**Votre tâche:** Réécrivez le passage du portrait de Jo Di Bona situé entre « Comment il est » et « revenir au graffiti. », bornes incluses, en y remplaçant « bombe aérosol » par « bombe de peinture ».

**Extrait du texte:**
• • • •
Couv Jodibona

 

Pour écrire ce nouveau portrait, j’ai organisé une rencontre avec l’artiste dont je vais vous parler. Il a eu la gentillesse de me donner un peu de son temps (pas facile car son agenda est bien rempli ! ) pour venir boire un verre et répondre à quelques questions. Cet artiste s’appelle Jo Di Bona et il fait du Pop Graffiti.

 

 

Comment il est « devenu » Jo Di Bona


 

Comme on dit, le dessin il est « tombé dedans » quand il était petit. Mais c’est en 1988, à l’âge de 13 ans, qu’il découvre le graffiti et le plaisir donné par la peinture à la bombe aérosol sur les trains, les murs ou les palissages.

 

Il prend alors goût au graffiti vandale avec un groupe d’amis rencontrés en classe. Son pseudo, ANOZE, est dû au hasard de l’agencement de lettres de l’alphabet. Il fallait simplement que sa signature soit la plus visuelle possible en graff.

 

En 2000, il arrête tout pour se consacrer à la musique. Il monte HOTEL, un groupe de pop-rock. Le groupe fera 4 albums et quantité de concerts avant de se séparer en 2012, suite à des tensions. A ce moment là, il ne pense pas encore revenir au graffiti.

 

A Noël 2012, il offre une toile à son amoureuse. Elle a un vrai coup de cœur pour ce qu’il a réalisé et l’encourage à continuer. Elle lui propose même de l’aider à démarcher les galeries. Et elle a eu raison car ça marche ! Les galeries s’intéressent à son travail, il est exposé dans plusieurs d’entre elles, des commandes arrivent… Jusqu’au jour où certaines de ces commandes sont des projets urbains, en France mais aussi dans le monde (Portugal, Cameroun…).
• • • •
**Contenu du listing:**
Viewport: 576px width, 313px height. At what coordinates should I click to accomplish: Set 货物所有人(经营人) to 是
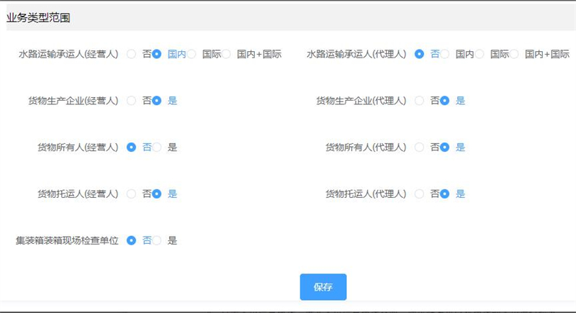(x=157, y=148)
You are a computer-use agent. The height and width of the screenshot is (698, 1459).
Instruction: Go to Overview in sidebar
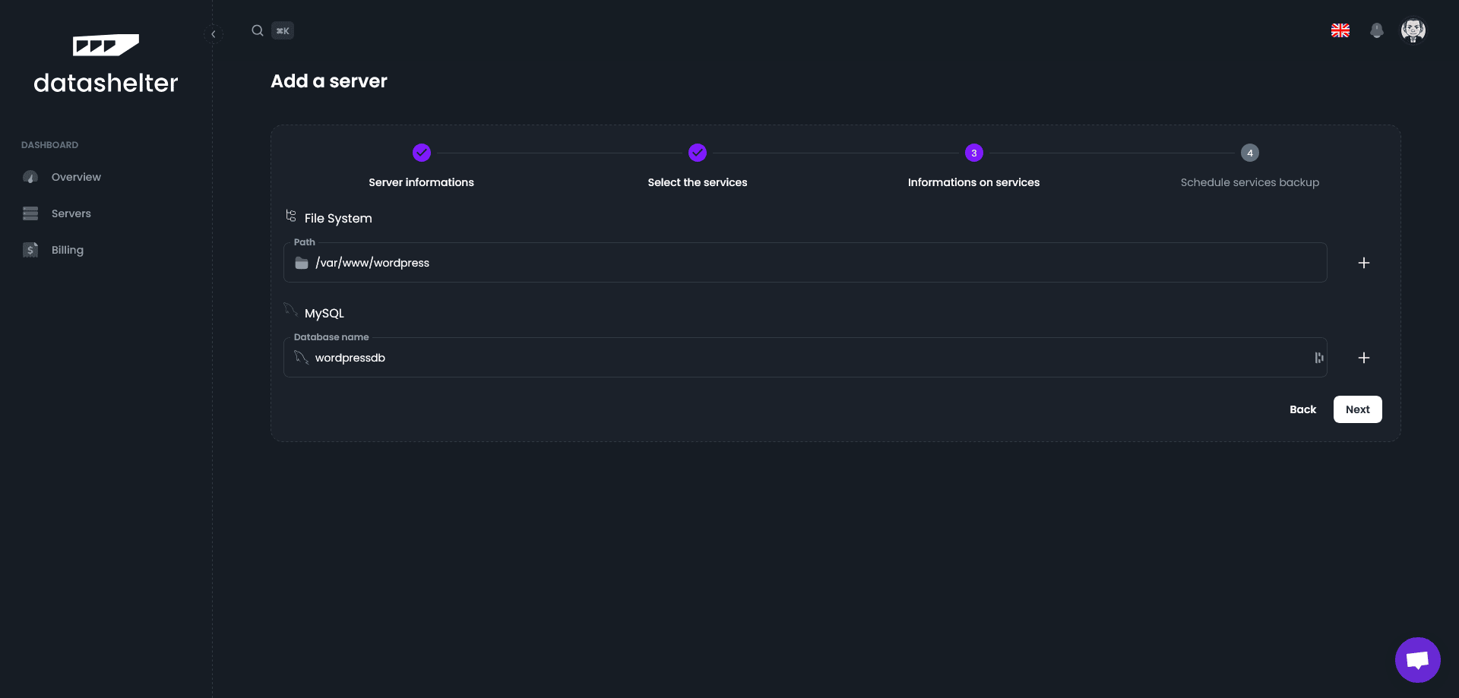[x=76, y=177]
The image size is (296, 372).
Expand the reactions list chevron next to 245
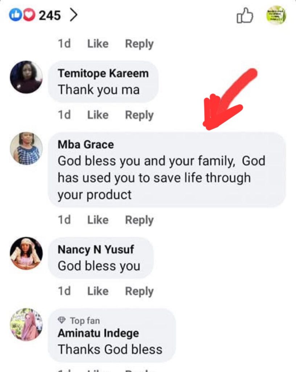[74, 15]
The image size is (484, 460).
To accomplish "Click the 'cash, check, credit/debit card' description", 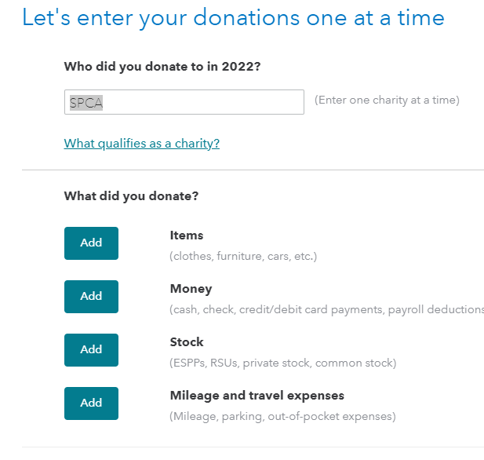I will 326,309.
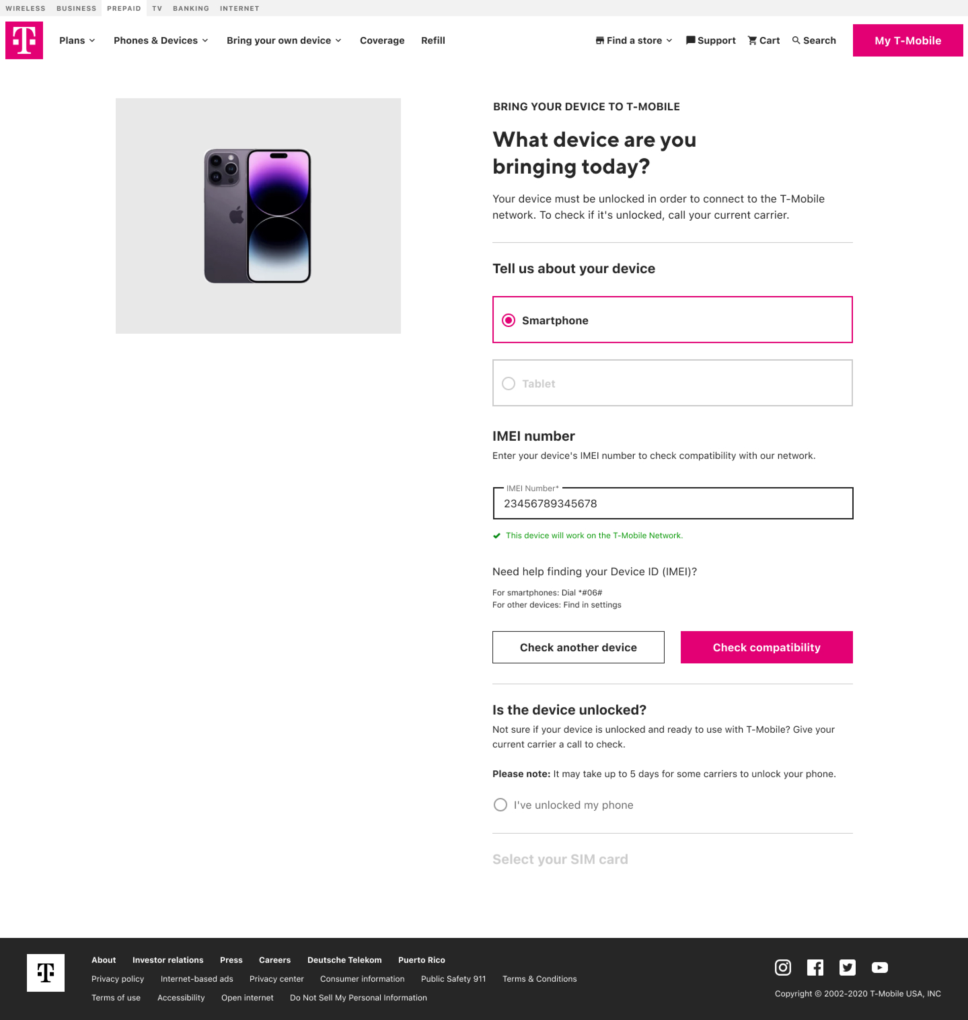Click the iPhone product image
The width and height of the screenshot is (968, 1020).
click(x=257, y=216)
• • • •
**Réponse attendue:**
Comment il est « devenu » Jo Di Bona


 

Comme on dit, le dessin il est « tombé dedans » quand il était petit. Mais c’est en 1988, à l’âge de 13 ans, qu’il découvre le graffiti et le plaisir donné par la peinture à la bombe de peinture sur les trains, les murs ou les palissages.

 

Il prend alors goût au graffiti vandale avec un groupe d’amis rencontrés en classe. Son pseudo, ANOZE, est dû au hasard de l’agencement de lettres de l’alphabet. Il fallait simplement que sa signature soit la plus visuelle possible en graff.

 

En 2000, il arrête tout pour se consacrer à la musique. Il monte HOTEL, un groupe de pop-rock. Le groupe fera 4 albums et quantité de concerts avant de se séparer en 2012, suite à des tensions. A ce moment là, il ne pense pas encore revenir au graffiti.